• [WORK REQUIRED] Extract the lines of the data below exactly as they appear, beginning with the line containing "Click the terminal" and continuing through the line containing "Action: tap(39, 365)", both included.

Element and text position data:
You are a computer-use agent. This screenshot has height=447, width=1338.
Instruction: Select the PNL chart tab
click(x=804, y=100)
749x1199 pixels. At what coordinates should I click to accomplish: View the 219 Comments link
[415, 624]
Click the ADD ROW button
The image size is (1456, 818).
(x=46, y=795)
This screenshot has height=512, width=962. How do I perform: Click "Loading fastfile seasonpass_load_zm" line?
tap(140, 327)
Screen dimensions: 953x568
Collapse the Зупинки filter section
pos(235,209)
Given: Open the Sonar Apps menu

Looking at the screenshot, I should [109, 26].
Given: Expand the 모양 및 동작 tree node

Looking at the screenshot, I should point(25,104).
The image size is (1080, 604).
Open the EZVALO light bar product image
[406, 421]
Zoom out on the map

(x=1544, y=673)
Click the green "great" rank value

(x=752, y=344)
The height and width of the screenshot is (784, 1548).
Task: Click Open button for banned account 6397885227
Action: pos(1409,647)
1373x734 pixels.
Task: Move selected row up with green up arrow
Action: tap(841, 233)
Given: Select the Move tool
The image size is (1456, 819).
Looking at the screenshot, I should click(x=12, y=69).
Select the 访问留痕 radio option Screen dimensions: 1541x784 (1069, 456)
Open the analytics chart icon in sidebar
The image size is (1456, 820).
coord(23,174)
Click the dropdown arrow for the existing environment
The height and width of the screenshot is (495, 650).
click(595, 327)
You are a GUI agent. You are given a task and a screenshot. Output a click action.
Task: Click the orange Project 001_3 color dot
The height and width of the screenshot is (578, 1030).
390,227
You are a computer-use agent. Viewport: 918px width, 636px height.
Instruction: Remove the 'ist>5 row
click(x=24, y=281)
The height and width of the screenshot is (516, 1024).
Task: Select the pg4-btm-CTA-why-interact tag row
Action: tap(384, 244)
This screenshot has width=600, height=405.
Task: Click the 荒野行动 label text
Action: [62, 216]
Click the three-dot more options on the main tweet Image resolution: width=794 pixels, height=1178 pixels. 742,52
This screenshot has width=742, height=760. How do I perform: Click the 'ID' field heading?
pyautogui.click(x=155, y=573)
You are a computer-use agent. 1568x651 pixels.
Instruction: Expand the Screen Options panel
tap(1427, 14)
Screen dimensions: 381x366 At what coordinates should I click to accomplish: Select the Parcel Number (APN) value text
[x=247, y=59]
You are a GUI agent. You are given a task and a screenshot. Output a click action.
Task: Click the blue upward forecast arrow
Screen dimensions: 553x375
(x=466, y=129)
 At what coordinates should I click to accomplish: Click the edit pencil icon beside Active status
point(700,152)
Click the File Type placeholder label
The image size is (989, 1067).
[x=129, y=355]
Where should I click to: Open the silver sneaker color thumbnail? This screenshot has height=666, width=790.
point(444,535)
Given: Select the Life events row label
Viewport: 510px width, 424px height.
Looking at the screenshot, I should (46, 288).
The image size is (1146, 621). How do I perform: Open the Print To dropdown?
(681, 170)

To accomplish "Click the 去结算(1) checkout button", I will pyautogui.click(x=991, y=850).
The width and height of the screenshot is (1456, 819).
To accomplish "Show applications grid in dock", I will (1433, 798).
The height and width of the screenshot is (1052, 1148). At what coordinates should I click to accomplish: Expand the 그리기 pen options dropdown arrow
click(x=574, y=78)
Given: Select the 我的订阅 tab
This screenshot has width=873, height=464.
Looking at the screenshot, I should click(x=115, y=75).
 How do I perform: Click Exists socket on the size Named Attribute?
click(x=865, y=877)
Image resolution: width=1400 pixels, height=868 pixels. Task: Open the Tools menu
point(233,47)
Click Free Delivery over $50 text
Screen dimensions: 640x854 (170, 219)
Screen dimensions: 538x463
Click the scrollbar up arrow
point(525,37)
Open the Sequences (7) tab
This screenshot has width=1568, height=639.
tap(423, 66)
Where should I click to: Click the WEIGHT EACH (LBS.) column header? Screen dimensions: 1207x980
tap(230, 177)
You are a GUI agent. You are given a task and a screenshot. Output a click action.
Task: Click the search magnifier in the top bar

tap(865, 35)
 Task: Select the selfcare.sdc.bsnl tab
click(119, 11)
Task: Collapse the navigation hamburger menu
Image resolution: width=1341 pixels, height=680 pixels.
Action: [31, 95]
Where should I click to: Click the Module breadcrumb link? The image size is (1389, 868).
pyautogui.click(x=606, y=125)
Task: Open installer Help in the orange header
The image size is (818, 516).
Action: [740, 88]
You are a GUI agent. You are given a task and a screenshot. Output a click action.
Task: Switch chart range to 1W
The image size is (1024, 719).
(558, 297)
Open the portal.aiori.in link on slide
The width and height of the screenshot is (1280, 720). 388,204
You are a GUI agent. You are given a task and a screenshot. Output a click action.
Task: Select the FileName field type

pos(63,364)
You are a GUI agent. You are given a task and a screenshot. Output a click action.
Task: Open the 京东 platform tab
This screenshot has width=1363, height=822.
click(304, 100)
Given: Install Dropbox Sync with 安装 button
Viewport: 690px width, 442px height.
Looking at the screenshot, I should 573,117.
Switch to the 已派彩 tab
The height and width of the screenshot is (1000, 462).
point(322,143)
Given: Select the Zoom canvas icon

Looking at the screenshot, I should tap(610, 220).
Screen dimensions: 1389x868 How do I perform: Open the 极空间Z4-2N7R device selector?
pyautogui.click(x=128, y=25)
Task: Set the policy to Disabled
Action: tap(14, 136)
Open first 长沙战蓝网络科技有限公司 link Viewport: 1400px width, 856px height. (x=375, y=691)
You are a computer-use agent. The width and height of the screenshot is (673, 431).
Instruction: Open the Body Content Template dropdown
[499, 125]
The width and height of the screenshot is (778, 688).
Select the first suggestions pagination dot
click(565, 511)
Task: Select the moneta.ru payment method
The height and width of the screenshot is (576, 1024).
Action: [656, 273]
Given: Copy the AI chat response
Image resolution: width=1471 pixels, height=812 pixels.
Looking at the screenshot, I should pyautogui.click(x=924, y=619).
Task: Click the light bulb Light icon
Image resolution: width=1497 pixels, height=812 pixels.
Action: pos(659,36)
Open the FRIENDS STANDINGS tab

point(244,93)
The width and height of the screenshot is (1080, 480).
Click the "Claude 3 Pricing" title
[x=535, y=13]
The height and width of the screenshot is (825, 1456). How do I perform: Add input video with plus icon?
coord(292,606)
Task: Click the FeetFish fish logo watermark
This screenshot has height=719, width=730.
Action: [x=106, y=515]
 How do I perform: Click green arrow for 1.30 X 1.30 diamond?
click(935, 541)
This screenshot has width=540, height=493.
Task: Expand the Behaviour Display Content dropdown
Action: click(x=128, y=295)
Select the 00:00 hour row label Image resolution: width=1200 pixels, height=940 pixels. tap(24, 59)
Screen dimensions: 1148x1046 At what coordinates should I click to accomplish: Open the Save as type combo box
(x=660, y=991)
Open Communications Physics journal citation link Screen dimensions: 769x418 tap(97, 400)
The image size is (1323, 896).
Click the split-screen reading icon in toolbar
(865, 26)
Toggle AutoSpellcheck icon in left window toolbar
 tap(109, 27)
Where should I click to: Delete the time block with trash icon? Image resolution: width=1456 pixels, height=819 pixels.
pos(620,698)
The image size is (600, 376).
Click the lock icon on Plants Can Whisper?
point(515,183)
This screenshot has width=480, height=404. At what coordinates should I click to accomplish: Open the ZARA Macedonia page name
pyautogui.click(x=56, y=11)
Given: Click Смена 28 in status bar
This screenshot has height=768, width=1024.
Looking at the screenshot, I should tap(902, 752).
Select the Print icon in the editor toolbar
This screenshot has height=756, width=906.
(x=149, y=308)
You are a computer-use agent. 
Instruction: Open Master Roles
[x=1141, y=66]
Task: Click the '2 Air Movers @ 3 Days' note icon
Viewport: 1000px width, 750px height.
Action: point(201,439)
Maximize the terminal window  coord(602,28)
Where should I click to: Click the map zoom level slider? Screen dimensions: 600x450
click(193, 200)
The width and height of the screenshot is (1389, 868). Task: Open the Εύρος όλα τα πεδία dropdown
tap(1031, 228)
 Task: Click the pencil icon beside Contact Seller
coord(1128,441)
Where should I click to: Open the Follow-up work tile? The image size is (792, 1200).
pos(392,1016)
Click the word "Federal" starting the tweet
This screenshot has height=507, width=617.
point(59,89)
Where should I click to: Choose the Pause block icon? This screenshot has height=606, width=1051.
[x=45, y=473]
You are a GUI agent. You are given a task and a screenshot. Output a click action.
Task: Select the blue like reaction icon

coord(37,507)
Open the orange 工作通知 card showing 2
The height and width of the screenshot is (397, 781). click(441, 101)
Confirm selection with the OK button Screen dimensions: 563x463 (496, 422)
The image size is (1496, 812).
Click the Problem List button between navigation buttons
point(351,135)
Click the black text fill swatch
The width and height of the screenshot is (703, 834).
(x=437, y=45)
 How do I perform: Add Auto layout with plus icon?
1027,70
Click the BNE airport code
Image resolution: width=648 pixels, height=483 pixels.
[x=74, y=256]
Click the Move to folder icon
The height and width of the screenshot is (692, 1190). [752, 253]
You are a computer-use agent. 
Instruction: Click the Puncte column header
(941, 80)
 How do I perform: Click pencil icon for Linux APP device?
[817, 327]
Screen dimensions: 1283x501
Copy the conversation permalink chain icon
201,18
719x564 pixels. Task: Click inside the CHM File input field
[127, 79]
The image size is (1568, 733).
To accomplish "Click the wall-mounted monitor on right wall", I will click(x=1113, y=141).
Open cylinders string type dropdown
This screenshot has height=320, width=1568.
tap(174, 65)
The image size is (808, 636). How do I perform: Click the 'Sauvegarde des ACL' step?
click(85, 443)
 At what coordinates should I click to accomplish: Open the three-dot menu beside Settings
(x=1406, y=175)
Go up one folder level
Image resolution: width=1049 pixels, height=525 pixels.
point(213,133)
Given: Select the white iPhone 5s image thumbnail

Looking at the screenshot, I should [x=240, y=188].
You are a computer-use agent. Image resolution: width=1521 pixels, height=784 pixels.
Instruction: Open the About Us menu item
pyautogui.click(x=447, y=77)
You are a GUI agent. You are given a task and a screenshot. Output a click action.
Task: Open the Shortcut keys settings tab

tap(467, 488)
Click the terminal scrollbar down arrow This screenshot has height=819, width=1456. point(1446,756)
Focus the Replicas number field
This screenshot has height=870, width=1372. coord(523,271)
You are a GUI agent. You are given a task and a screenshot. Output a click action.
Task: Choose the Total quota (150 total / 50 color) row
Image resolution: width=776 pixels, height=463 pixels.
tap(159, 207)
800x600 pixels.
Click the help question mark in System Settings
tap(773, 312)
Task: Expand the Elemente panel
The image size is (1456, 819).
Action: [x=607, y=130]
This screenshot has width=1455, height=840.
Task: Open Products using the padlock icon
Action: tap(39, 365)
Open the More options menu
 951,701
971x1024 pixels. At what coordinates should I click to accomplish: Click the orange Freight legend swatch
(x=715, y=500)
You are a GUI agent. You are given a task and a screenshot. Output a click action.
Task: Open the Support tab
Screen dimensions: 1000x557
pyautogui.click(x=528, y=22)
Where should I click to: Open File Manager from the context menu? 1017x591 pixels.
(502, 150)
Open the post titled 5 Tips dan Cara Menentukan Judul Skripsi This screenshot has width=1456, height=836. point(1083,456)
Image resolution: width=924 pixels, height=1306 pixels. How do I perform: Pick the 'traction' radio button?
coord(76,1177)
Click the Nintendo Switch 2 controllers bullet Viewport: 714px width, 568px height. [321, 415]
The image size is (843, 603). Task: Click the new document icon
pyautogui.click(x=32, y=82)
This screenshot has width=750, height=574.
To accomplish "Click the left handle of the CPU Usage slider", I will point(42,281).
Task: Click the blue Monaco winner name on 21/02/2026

• [TASK RESPONSE]
Click the terminal scrollbar down arrow This screenshot has height=819, width=1456. point(1446,756)
Focus the Replicas number field
This screenshot has height=870, width=1372. coord(523,271)
You are a GUI agent. You are given a task and a screenshot. Output a click action.
Task: Choose the Total quota (150 total / 50 color) row
Image resolution: width=776 pixels, height=463 pixels.
tap(159, 207)
800x600 pixels.
Click the help question mark in System Settings
tap(773, 312)
Task: Expand the Elemente panel
The image size is (1456, 819).
Action: [x=607, y=130]
This screenshot has width=1455, height=840.
Task: Open Products using the padlock icon
Action: tap(39, 365)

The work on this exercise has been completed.